━━━━━ Trecho ━━━━━

A previsão é de que em seis meses seja decretado seu alvará de soltura e ele volte para as ruas como cidadão livre.
Por seu empenho, conseguiu remição de quase dois anos da pena, trabalhando internamente na unidade e por meio do projeto de remição pela leitura. A vaga no curso de Serviço Social já está garantida, mas o grande sonho dele é Psicologia.
Como o curso só existe em instituição privada, ele diz que a família irá custear seus estudos.

Oportunidade tem, é só querer mudar de vida
O preso em questão já concluiu o ensino médio, iniciou dois cursos superiores (não concluídos), Administração e Filosofia, morou por 5 anos na Itália, trabalhou como fotógrafo, cinegrafista e consultor comercial. Enquanto cumpre pena já leu 100 livros de seu interesse (a maioria de autoajuda) e mais 20 livros do projeto remição pela leitura, que são títulos predefinidos. “Aqui a gente tem acesso a livros e muita coisa minha a família trouxe de casa também. Gosto de ler literatura também, que dá uma boa base para a redação.”
Segundo ele, nas três últimas edições do Enem, conseguiu nota para estudar na faculdade, mas acabou perdendo o prazo de inscrição nos processos seletivos. “Vou fazer o próximo também, mesmo que seja a título de experiência. Se a gente tem a oportunidade, tem que aproveitar.”
A meta é voltar ao mercado de trabalho, buscar reinserção e estudar para buscar novas oportunidades. Já fez dois cursos profissionalizantes dentro da penitenciária, auxiliar de escritório, auxiliar de recursos humanos e agora começou um terceiro na área de construção civil.

━━━━━

• [O que fazer] Segundo o trecho, quantos livros do projeto remição pela leitura o preso já leu enquanto cumpre pena?

━━━━━ Dados registrados ━━━━━

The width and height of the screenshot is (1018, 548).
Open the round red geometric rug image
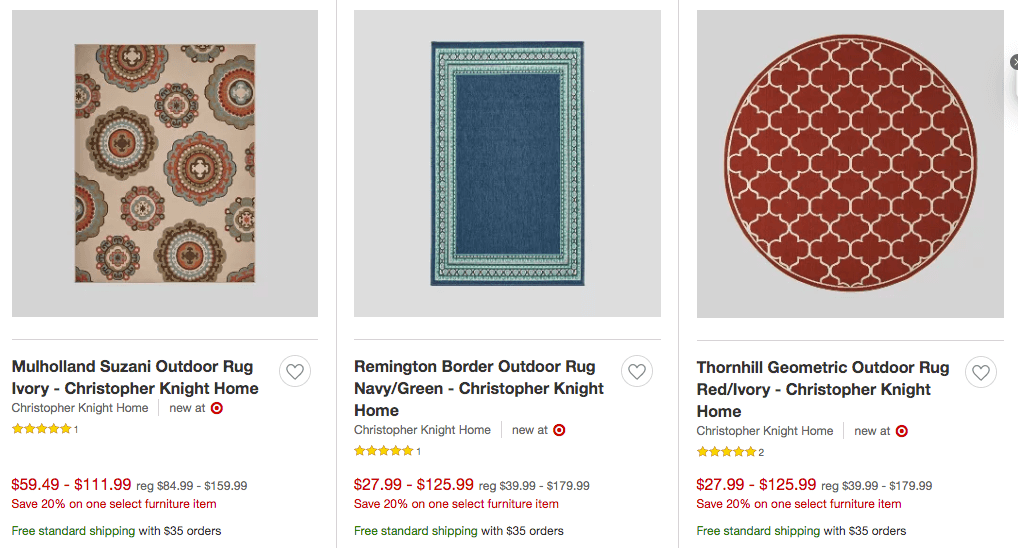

━━━━━

• [Exercício resolvido] 20 livros.